* [Exercise]
The lines below, beginning at the one that contains "Instruction: Click the" and ending at the last, are to be retyped exactly.

(Recorded information Opens)

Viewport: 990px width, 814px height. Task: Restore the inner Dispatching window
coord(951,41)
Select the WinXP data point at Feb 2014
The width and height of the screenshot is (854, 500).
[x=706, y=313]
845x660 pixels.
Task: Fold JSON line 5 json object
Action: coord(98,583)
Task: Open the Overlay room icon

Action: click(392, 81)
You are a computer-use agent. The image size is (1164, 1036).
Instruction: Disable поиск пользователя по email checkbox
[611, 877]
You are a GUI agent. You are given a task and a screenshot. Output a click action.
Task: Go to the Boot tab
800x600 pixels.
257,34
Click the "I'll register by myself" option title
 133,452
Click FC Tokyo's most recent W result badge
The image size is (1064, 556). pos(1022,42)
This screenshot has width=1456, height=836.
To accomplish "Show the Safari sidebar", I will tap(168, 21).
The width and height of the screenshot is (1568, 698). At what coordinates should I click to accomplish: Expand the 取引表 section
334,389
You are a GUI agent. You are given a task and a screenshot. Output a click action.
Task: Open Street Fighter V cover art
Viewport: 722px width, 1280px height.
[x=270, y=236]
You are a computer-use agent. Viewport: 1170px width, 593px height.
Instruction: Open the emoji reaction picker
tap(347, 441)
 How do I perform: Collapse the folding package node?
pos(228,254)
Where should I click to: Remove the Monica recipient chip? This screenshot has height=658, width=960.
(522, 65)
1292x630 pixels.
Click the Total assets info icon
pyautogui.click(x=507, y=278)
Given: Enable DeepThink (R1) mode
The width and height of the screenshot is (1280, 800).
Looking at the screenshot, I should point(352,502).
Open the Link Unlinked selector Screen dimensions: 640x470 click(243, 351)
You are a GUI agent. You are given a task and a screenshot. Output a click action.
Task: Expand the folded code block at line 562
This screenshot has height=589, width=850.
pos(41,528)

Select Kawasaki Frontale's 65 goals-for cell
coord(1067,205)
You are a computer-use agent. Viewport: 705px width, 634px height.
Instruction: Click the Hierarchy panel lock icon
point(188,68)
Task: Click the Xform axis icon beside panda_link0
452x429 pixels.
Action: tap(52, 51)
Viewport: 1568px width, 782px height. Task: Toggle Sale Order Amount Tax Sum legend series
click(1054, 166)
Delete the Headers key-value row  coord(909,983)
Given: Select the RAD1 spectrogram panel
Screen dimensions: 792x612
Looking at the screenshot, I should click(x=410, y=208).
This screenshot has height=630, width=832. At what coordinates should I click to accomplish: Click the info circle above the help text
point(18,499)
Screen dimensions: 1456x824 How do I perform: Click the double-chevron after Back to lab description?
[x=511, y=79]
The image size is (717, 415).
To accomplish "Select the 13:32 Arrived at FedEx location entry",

(Recorded information Closes)

* [Response to the exercise]
Instruction: Click the Hierarchy panel lock icon
point(188,68)
Task: Click the Xform axis icon beside panda_link0
452x429 pixels.
Action: tap(52, 51)
Viewport: 1568px width, 782px height. Task: Toggle Sale Order Amount Tax Sum legend series
click(1054, 166)
Delete the Headers key-value row  coord(909,983)
Given: Select the RAD1 spectrogram panel
Screen dimensions: 792x612
Looking at the screenshot, I should click(x=410, y=208).
This screenshot has height=630, width=832. At what coordinates should I click to accomplish: Click the info circle above the help text
point(18,499)
Screen dimensions: 1456x824 How do I perform: Click the double-chevron after Back to lab description?
[x=511, y=79]
The image size is (717, 415).
To accomplish "Select the 13:32 Arrived at FedEx location entry",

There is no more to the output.